Djokovic, mit sechs Turniersiegen an den Australian Open der Rekordsieger, spielte ungewohnt fehlerhaft. «Er hat nie die Initiative ergriffen, wollte dann über den Kampf ins Spiel finden, aber Istomin hat ihm bis zum Schluss einfach keine Chance gelassen», konstatierte auf «Eurosport» Boris Becker. Der Deutsche war bis vor kurzem noch Djokovics Trainer und nach dem Sensations-Out «geschockt, ich bin ja immer noch ‹Team Djokovic›. Das habe ich nicht erwartet.»
Becker lobte Istomin für dessen Mut. «Er hat offensiv gespielt, hat bei den Ballwechseln als erster Druck gemacht und verdient gewonnen.» Istomin habe seine Chance gewittert und sie genutzt. «Der ist ja auch kein 19-Jähriger mehr, das ist ein gefährlicher Spieler.» Djokovic dagegen habe zu defensiv gespielt und viel zu passiv, kritisierte Becker.
Der 29-Jährige aus Belgrad sagte, er sei mit seinem Spiel natürlich nicht zufrieden gewesen. «Es war einer dieser Tage, an denen du dich einfach nicht so super fühlst.» Als Knackpunkt sah Djokovic den Beginn des vierten Satzes, als er seinen Lauf aus dem dritten nicht nutzen konnte.
Wie geht es nun weiter mit dem Serben, der schon am Ende des vergangenen Jahres eine für seine Verhältnisse schwache Phase eingezogen hatte? «Er wird nach Hause gehen und mit seinem engsten Kreis besprechen, wie es weiter gehen soll», so Becker. Er bezeichnete die Niederlage als «eine neuen Weichenstellung für Novak Djokovic.»
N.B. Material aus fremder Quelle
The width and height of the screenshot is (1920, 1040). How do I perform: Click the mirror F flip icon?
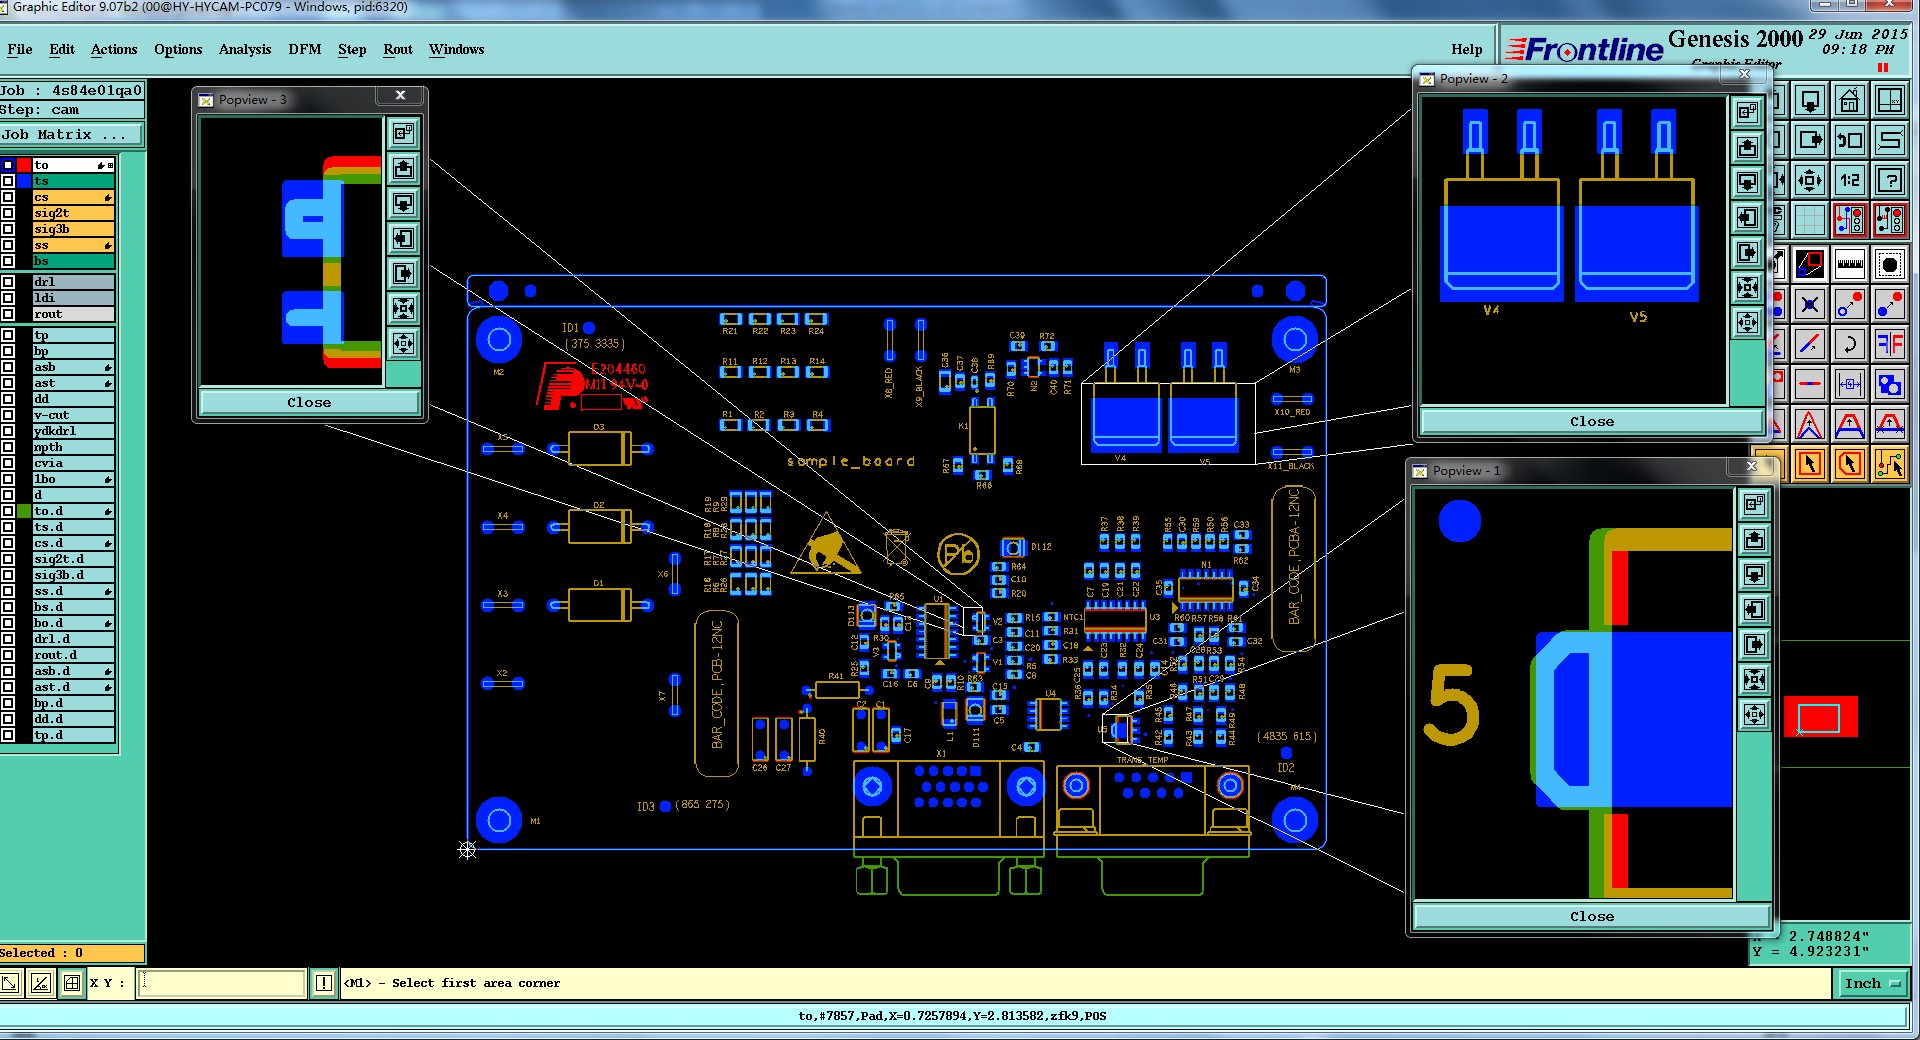pyautogui.click(x=1889, y=345)
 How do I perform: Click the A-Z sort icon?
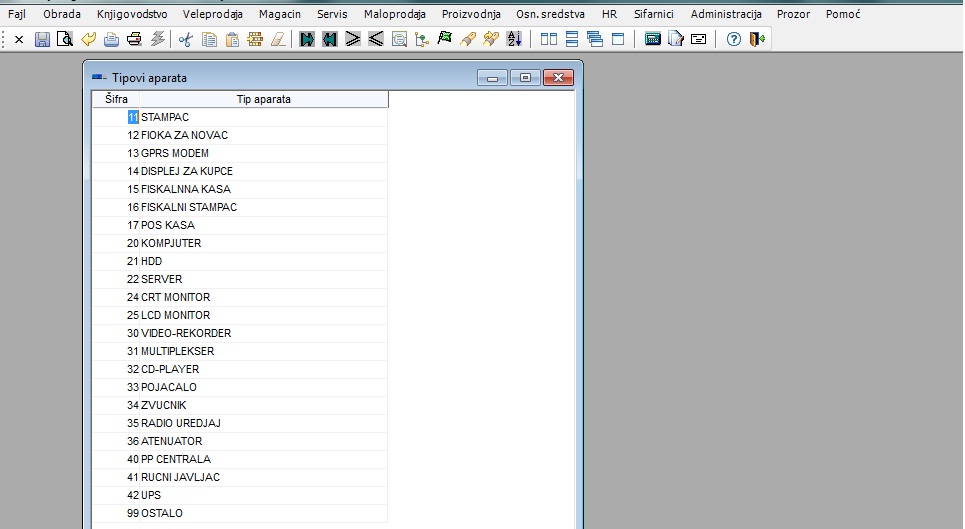click(x=514, y=40)
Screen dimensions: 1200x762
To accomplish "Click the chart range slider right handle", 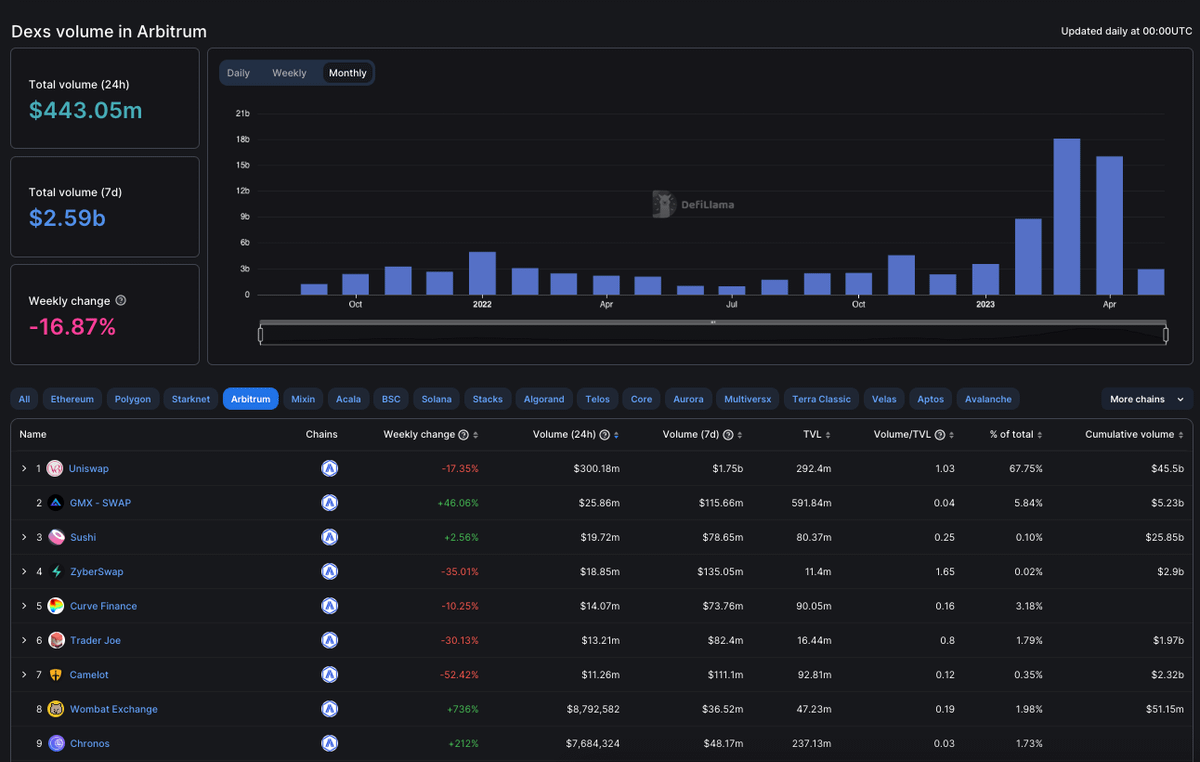I will [x=1166, y=334].
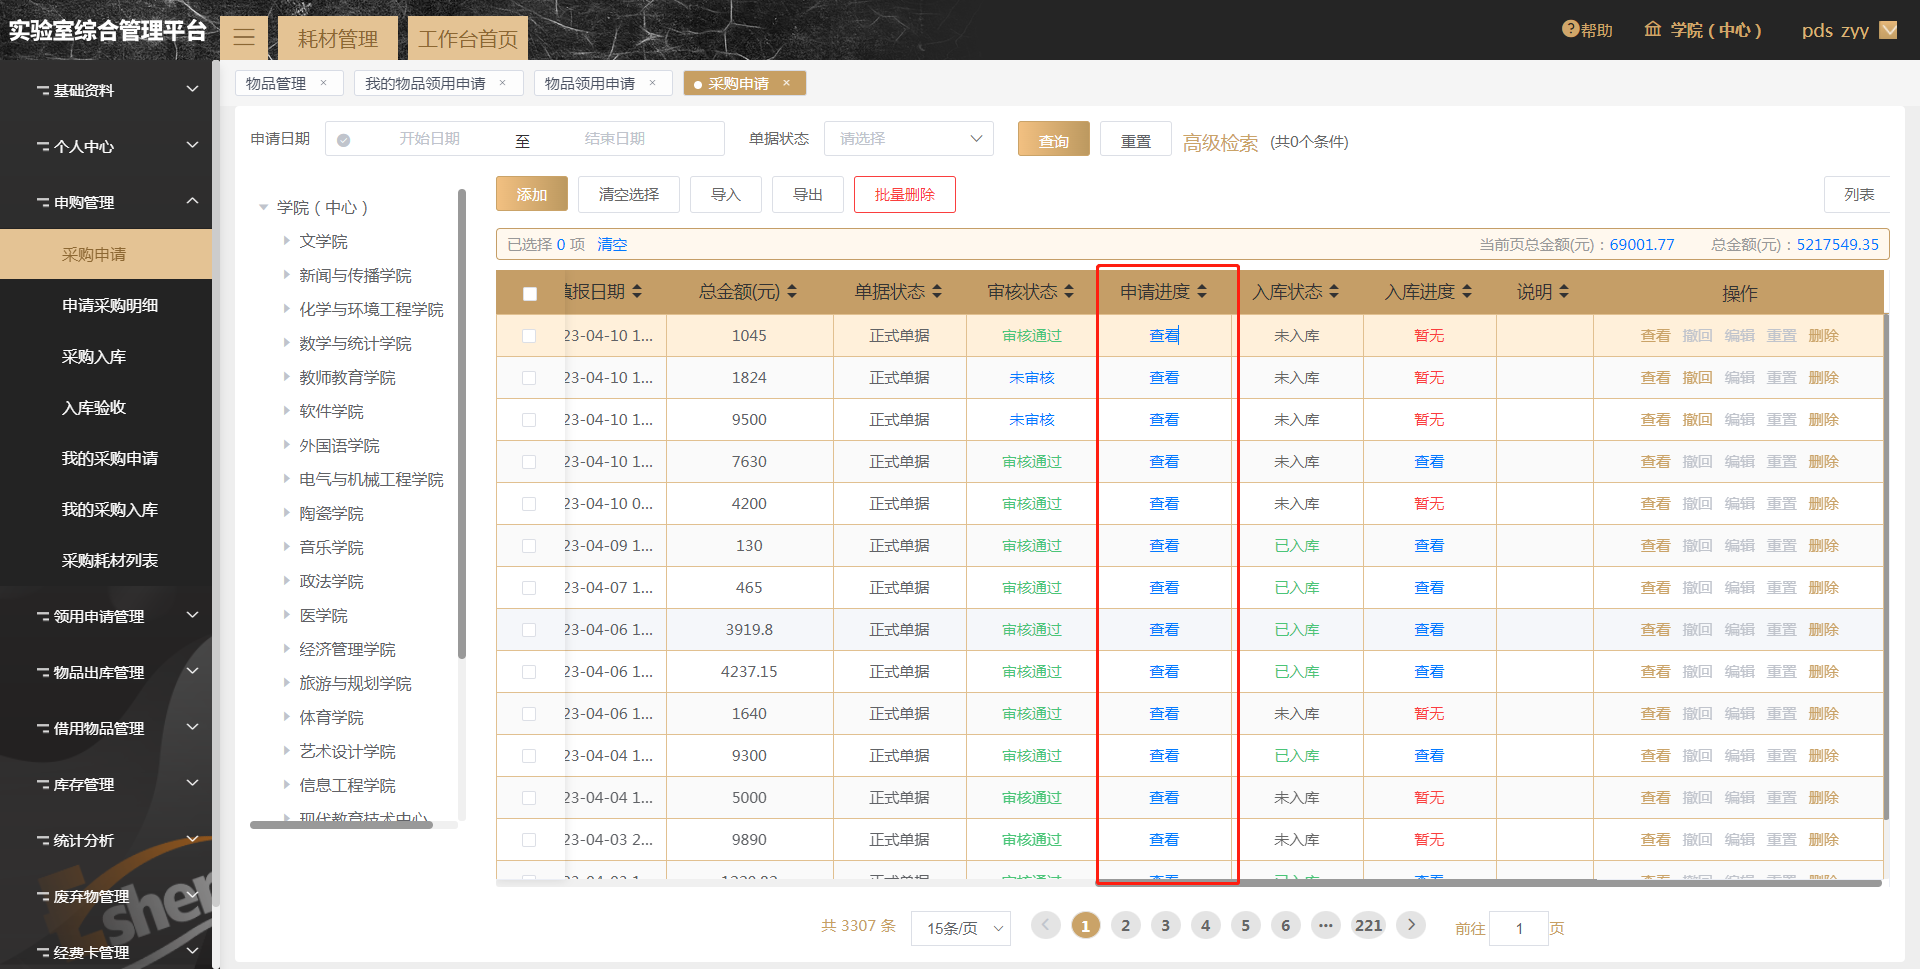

Das Turnier hat sich nun für Djokovics Ex-Coach «komplett verändert. Das ist ein Erdrutsch.» Er habe die Partie teilweise in den Katakomben verfolgt, gemeinsam mit Rafael Nadal und dessen Onkel und Coach Toni. «Es waren alle perplex darüber, wie Novak ‹nicht da› war.» Niemand habe sich erklären können, was draussen in der Rod Laver Arena gerade geschehe. Klar ist für Becker: Nun, da mit Djokovic der wahrscheinlich grösste Favorit ausgeschieden ist, werden die Australian Open richtig spannend. «Alle, die das Turnier lange nicht gewinnen konnten, riechen jetzt Lunte. Da kommen Hoffnungen und Träume auf, besonders bei Rafael Nadal.»
An den Turniersieg denkt Denis Istomin bestimmt nicht. Der Erfolg heute steht wohl mindestens auf der gleichen Stufe wie der bislang einzige Turniergewinn, 2015 auf Rasen im englischen Nottingham. Er bedankte sich nach dem Sieg bei seiner Mutter. Denn die ist gleichzeitig auch sein Coach. «Du machst einen tollen Job», lobte sie Istomin.